Exercise requirements
Work out how many lines below contain the word "screenshot". Only the number is wanted.

Data excerpts Start Marker

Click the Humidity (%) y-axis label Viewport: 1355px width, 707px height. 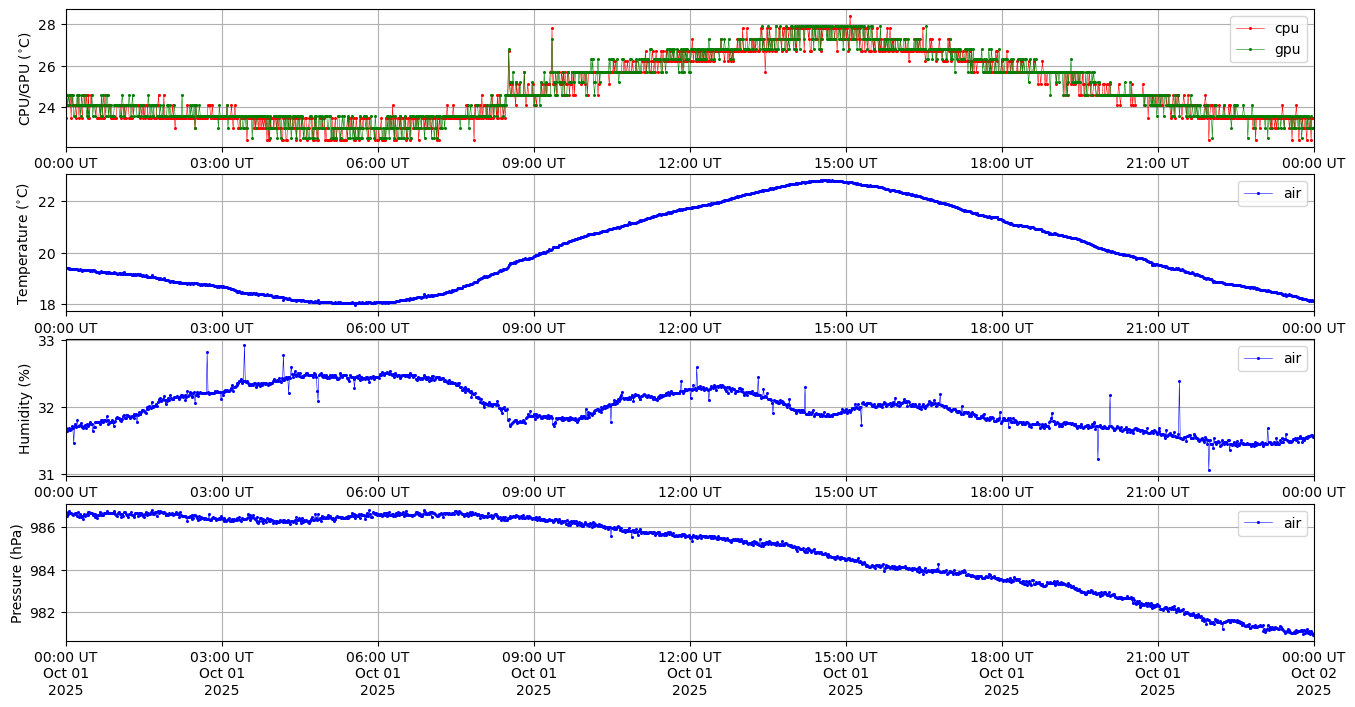point(25,408)

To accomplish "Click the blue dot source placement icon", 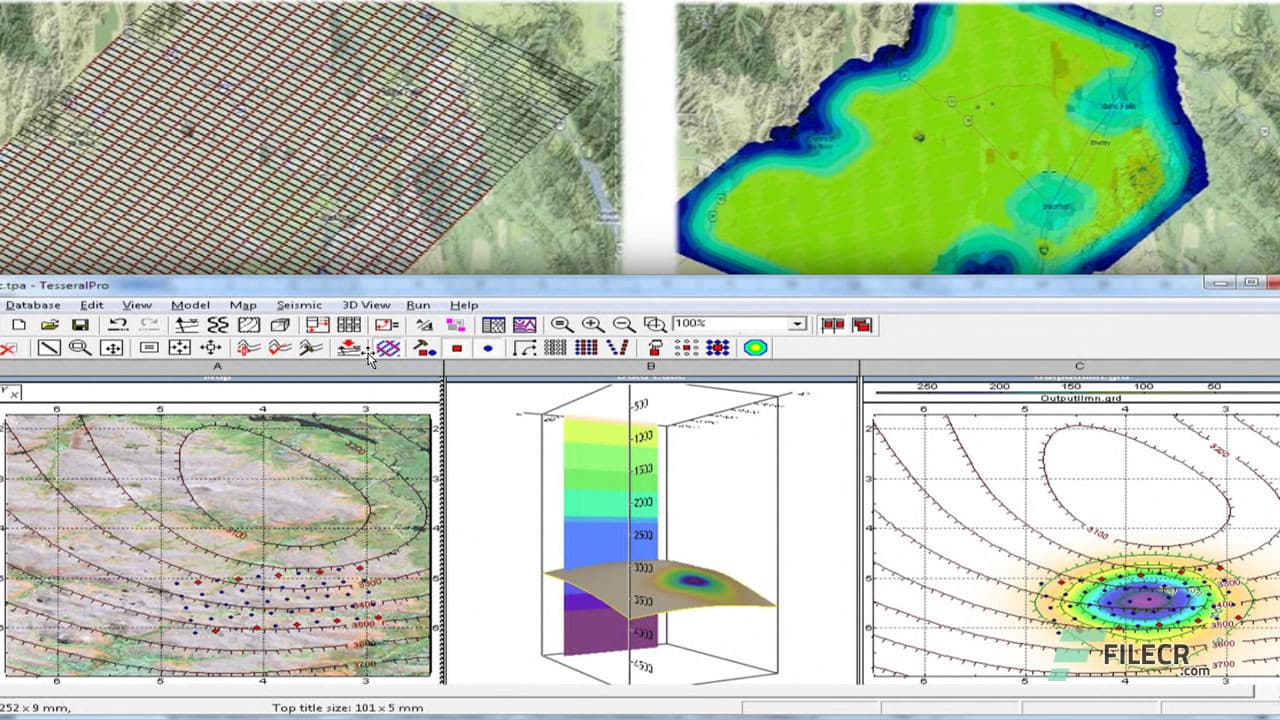I will point(489,348).
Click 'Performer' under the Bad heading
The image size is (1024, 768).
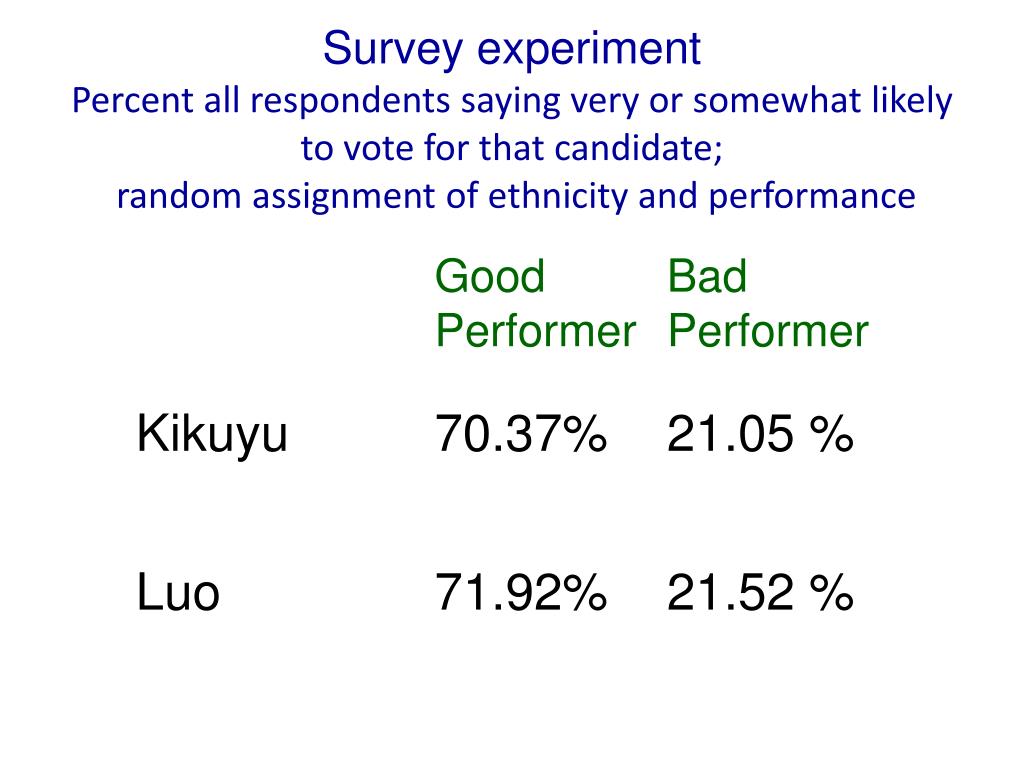pyautogui.click(x=768, y=330)
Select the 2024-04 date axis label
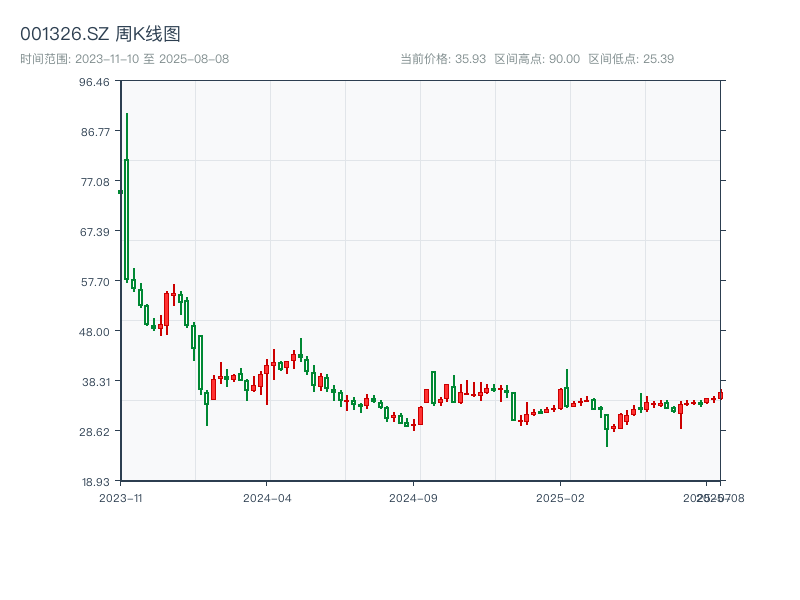 tap(267, 497)
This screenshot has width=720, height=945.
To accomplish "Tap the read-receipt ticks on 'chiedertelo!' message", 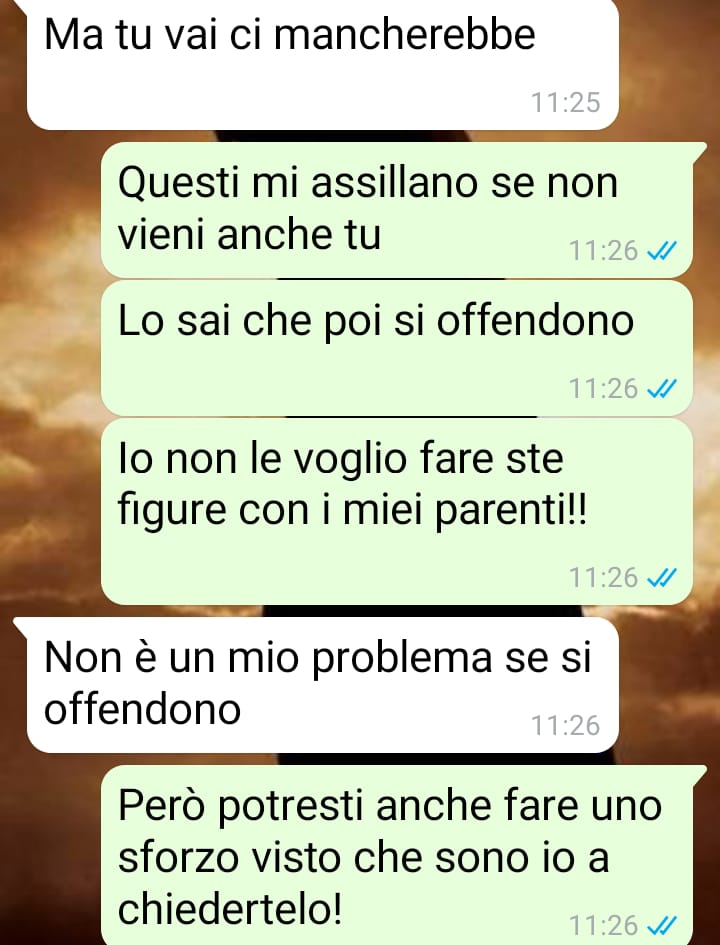I will pos(662,925).
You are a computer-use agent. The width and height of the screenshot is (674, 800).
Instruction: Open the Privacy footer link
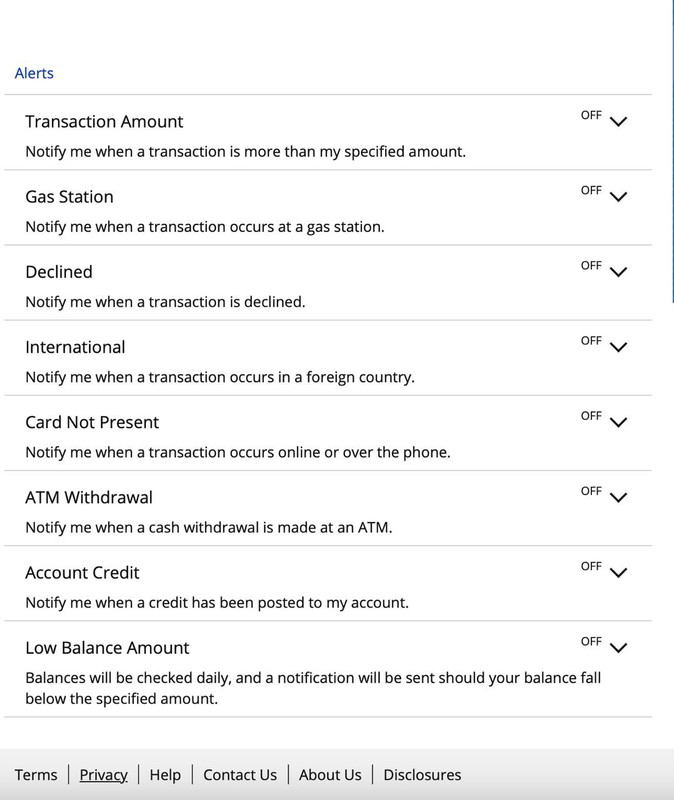click(x=104, y=775)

Data excerpts End Marker

Written answer
2